At the same time, Indonesia promoted an international image of itself as a nation where Islam and democracy can work and thrive together. For this purpose the SBY administration collaborated with moderate and tolerant Islamic organizations such as the Nahdlatul Ulama (NU) and the Muhammadiyah.
At an earlier time, during the incumbency of President Suharto, Indonesia was also regarded as evincing a sense of Exceptionalism on the basis of its historical past, particularly the heyday of the Majapahit Empire. In his paper titled, “Wendt Meets West,” Stefan Rother claims Indonesia’s history and its identification with the Majapahit became the basis of Indonesia’s foreign policy, particularly its role in the founding and development of the Association of Southeast Asian Nations (ASEAN).
According to Rother, the Majapahit engendered in Indonesia a culture of cooperation, which the country eventually promoted in ASEAN in the form of values such as deliberation, consensus and non-interference.
That was Indonesia under President Suharto and President SBY. What about Indonesia today under President Joko “Jokowi” Widodo? In his book, “Man of Contradictions,” Benjamin Bland notes that President Jokowi emphasizes pragmatism and practicality in his foreign policy. This means that the focus of his foreign policy is on domestic development.
Power and prestige
And even if President Jokowi had the will to implement a more activist foreign policy, observers say that Indonesia’s limited power would prevent it from becoming in any way Exceptional like such countries as the United States and China. One such observer is Yuen Foong Khong, who wrote a paper, “Power as Prestige in World Politics.” He argues that power—such as military power—is a major determinant of a country’s prestige on the global political stage.
Such prestige, or lack of it, shapes a country’s sense of identity, according to the constructivist notion of interstate politics. If Yuen is entirely correct, it is therefore not possible for Indonesia to have a sense of Exceptionalism that is comparable to that of powerful nations like the United States and China.
And yet the fact remains that even without the military and economic resources wielded by more powerful nations, Indonesia was able to play, at an earlier time, a significant role on the world and regional stage as an advocate of democracy and human rights values, and as a proponent of a global partnership between the developing and developed worlds.

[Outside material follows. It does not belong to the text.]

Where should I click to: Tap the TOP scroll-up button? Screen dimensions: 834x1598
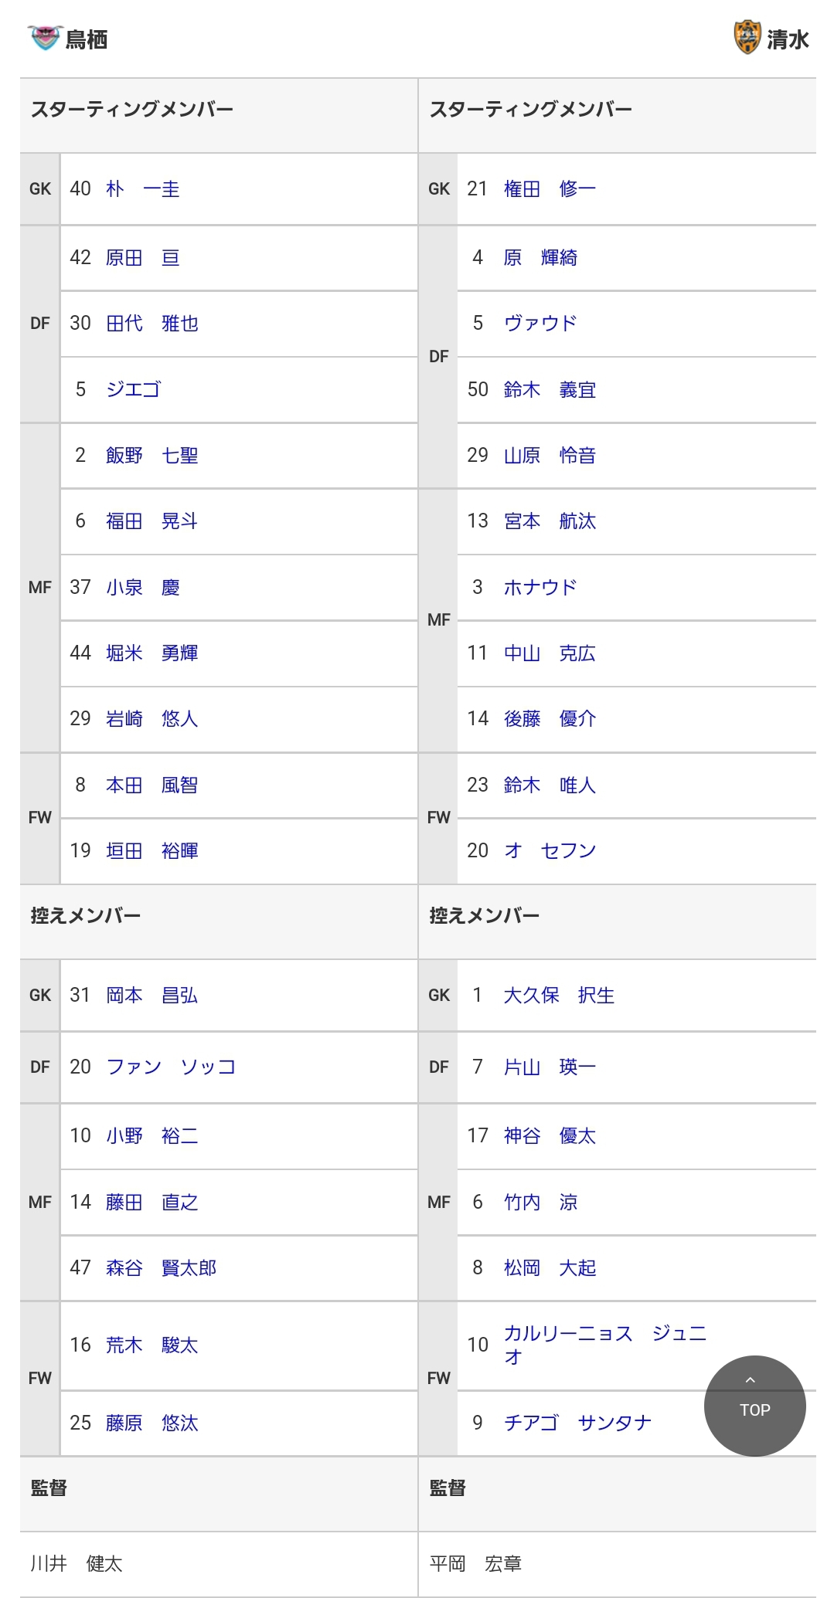754,1406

It is also a fact of history that Indonesia was a pillar of the decolonization movement that saw a tremendous expansion of the membership of the Non-aligned Movement and the United Nations itself. It is also a demographic fact that there are more Muslims in Indonesia than in the entire Middle East, and yet it has generally adhered to a Pancasila ideology marked by religious tolerance.
Indonesia was able to do all of these without ever associating itself with the term and the notion of Exceptionalism.
Editor’s note: This article is not a piece of reportage but a commentary. Although the writer Alfin Zulfikar Rizky is a member of the Pinter Politik editorial staff, the views expressed here are his own and do not necessarily reflect those of Pinter Politik.